Tarifas e investimentos em foco
De acordo com o secretário, qualquer decisão sobre o contrato levará em conta a sustentabilidade econômica e o impacto tarifário para consumidores e indústrias. Miccione destacou que o governo não aceitará uma renovação que resulte em tarifas elevadas ou perda de competitividade. “Não podemos transferir isso para uma tarifa que aumente muito e tire competitividade da indústria ou pese na conta do cidadão”, ressaltou.
O secretário também explicou que, caso o estudo aponte que a renovação não é vantajosa, o estado abrirá uma nova licitação. Nesse caso, o processo deverá ocorrer nos próximos dois anos. “Se não for o melhor cenário, partiremos para uma licitação. De qualquer forma, haverá um valor de outorga para o estado, que será revertido em novos investimentos em infraestrutura”, disse.
Modernização contratual e outros projetos
Miccione destacou que, caso a concessão seja prorrogada, o novo contrato precisará contemplar uma atualização nas regras, incluindo compromissos firmes de investimento e um cronograma rigoroso. “É uma renovação que demandaria mais vinte anos, então tem que vir acompanhada de modernização contratual e metas claras”, afirmou.

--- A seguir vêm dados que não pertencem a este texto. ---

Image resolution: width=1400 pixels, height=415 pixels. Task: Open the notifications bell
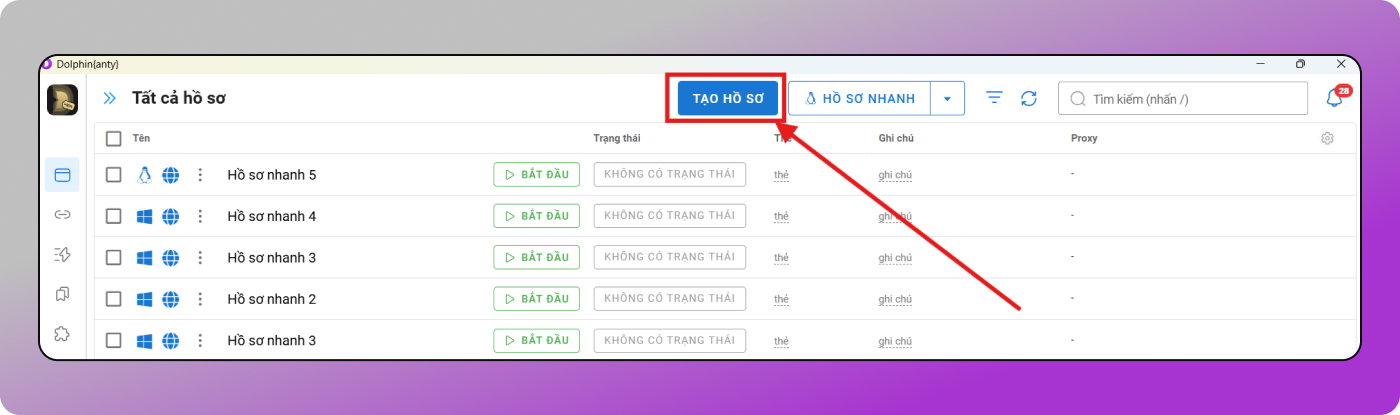1334,98
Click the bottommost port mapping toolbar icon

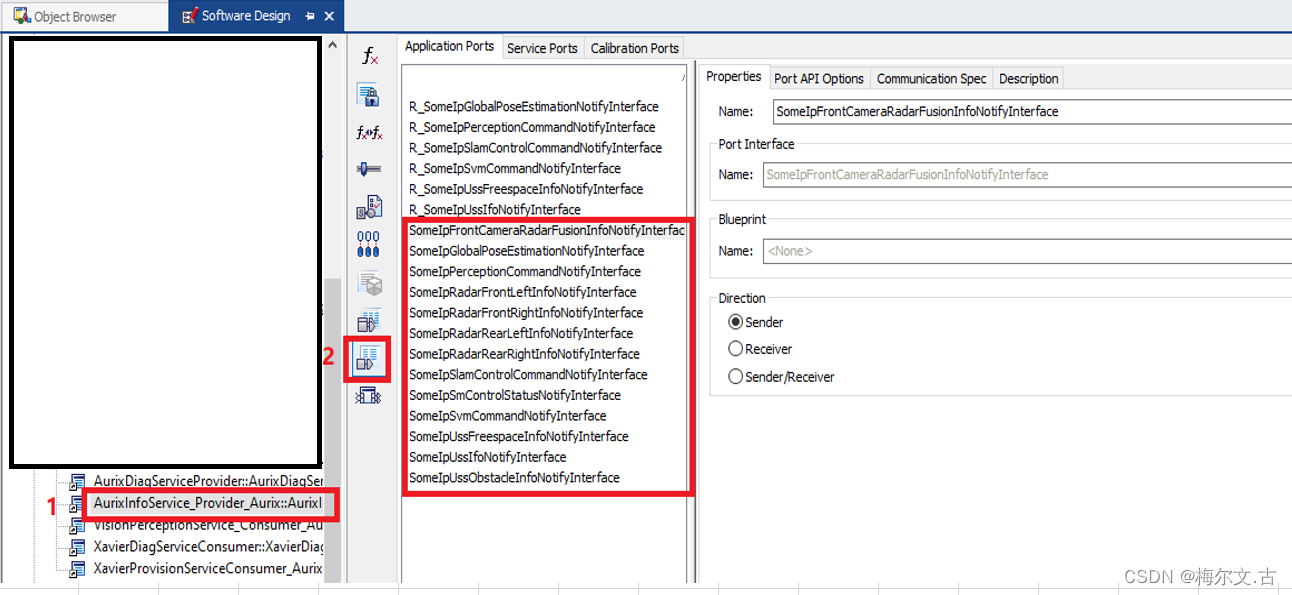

MIS deverá começar a operar em 2026
Além da discussão sobre o gás, o secretário mencionou o andamento de outros projetos sob acompanhamento da Casa Civil, entre eles a abertura do Museu da Imagem e do Som (MIS), previsto para iniciar operação parcial em fevereiro de 2026. Segundo ele, o espaço também deverá ser concedido à iniciativa privada posteriormente, com o objetivo de garantir uma gestão eficiente e independente de mudanças políticas.